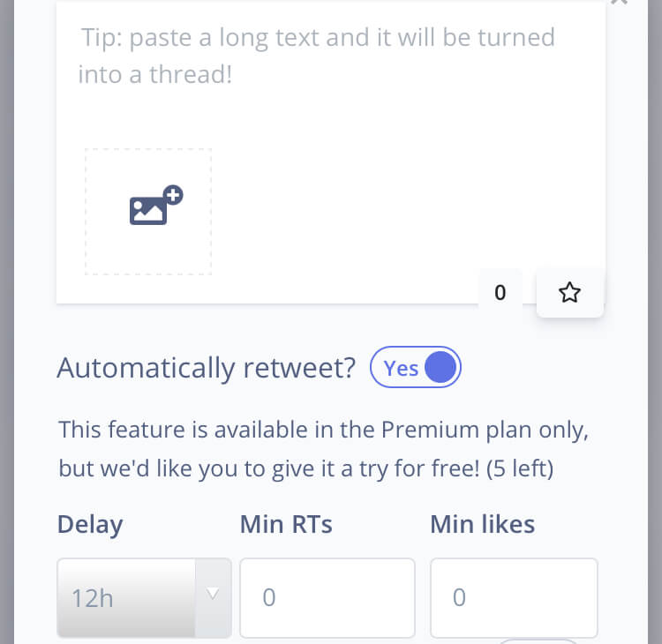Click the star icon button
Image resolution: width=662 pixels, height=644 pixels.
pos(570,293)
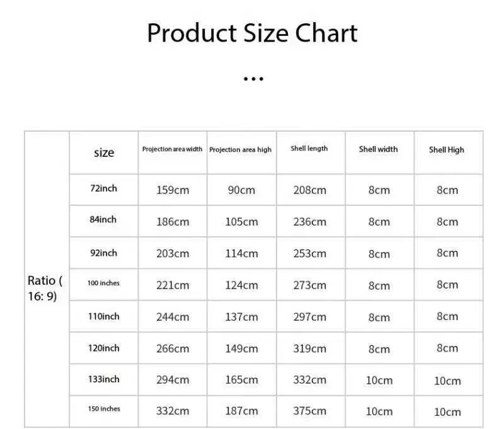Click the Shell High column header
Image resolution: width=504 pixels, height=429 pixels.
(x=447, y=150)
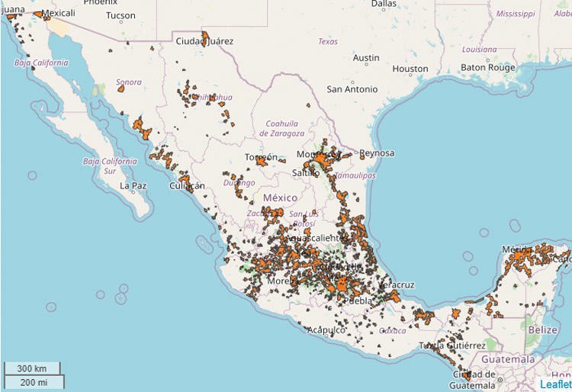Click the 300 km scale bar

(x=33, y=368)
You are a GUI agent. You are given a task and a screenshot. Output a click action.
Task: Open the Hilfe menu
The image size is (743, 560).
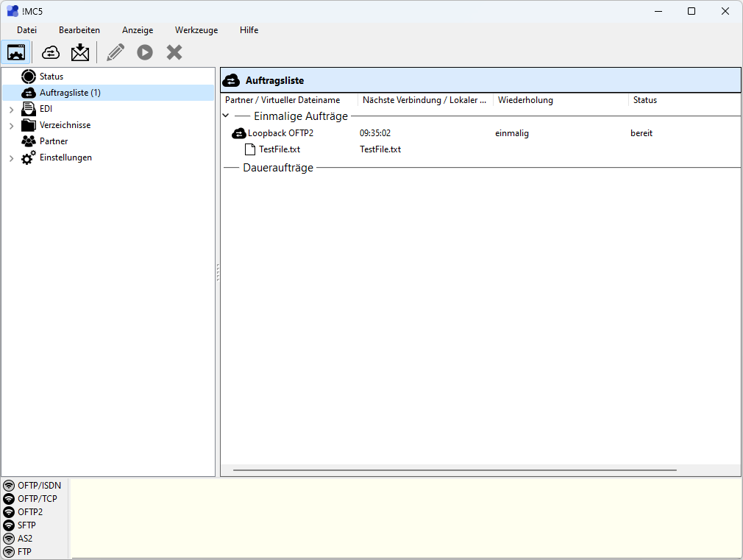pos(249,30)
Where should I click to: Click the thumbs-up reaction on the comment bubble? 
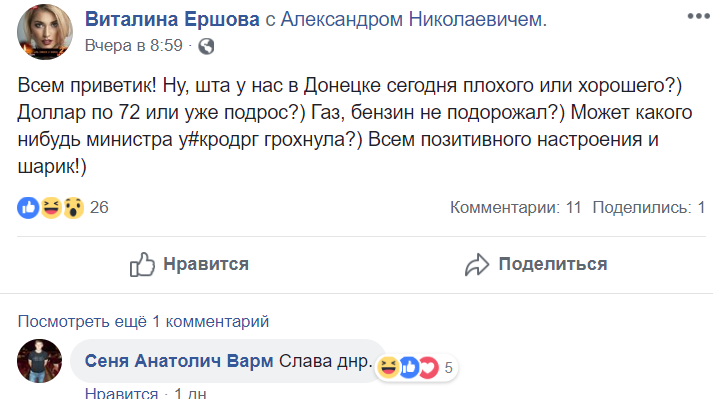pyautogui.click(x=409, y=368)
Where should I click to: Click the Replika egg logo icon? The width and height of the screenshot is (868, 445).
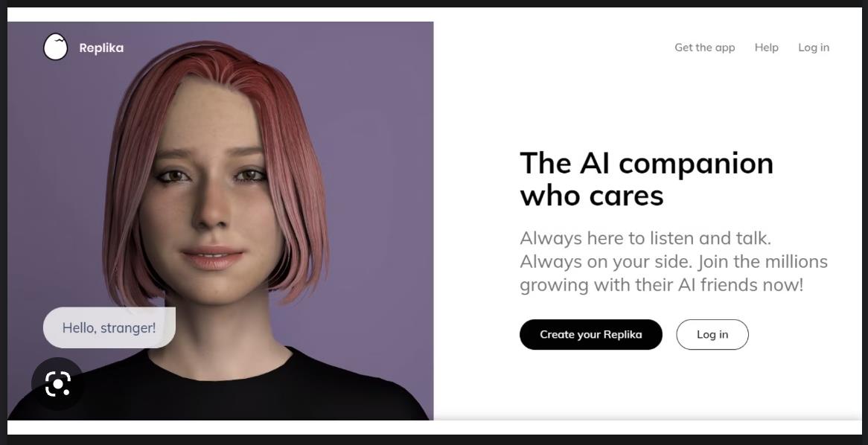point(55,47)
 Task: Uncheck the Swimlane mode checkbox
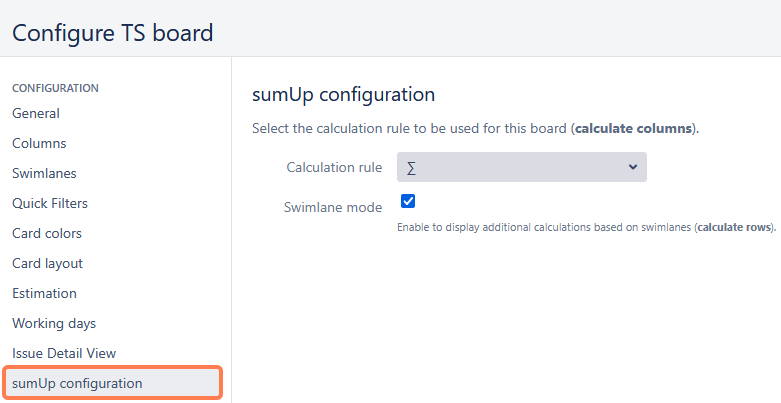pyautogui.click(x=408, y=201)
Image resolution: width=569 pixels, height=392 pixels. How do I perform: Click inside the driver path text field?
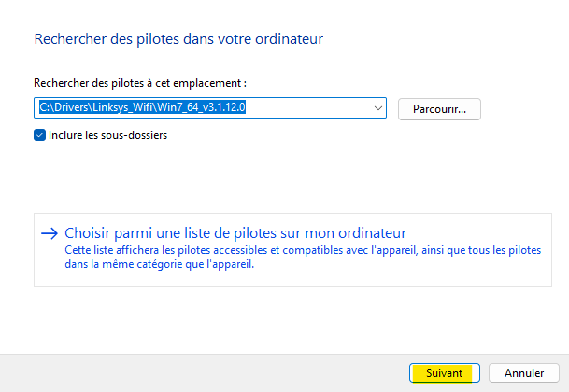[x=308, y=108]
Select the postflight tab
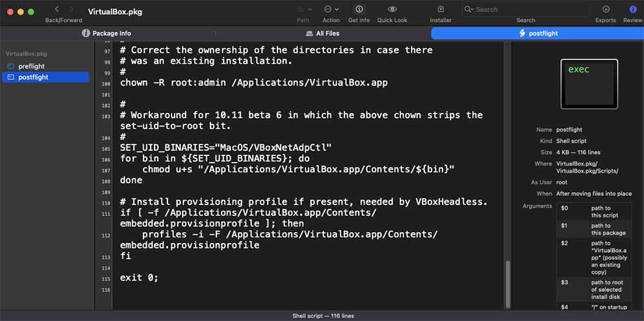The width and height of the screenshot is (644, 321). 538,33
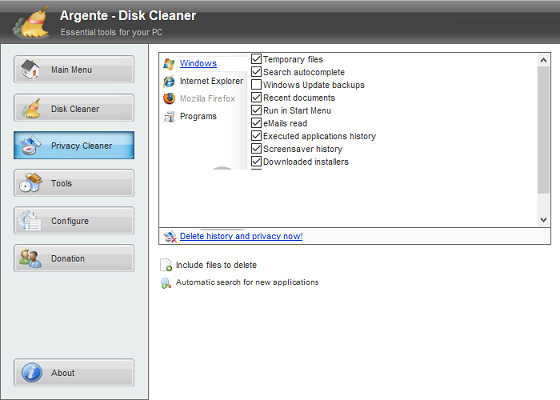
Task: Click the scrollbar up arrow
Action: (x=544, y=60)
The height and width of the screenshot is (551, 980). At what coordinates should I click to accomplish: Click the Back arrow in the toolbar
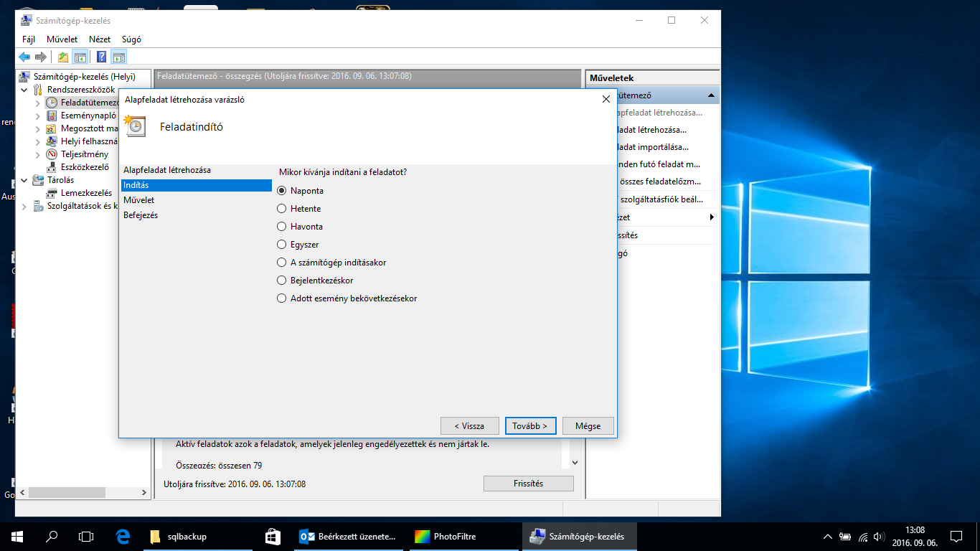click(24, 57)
+===+
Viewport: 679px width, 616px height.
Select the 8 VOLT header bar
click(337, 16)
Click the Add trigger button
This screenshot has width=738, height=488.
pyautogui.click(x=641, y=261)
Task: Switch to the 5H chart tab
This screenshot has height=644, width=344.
+===+
▶ **TASK BRIEF**
Using the entries above, output exactly the lines between the line holding "Select the 8 VOLT header bar" and the line holding "This screenshot has height=644, width=344.", end lines included, and nothing more.

▶ **EXPECTED OUTPUT**
Select the 8 VOLT header bar
click(337, 16)
Click the Add trigger button
This screenshot has width=738, height=488.
pyautogui.click(x=641, y=261)
Task: Switch to the 5H chart tab
This screenshot has height=644, width=344.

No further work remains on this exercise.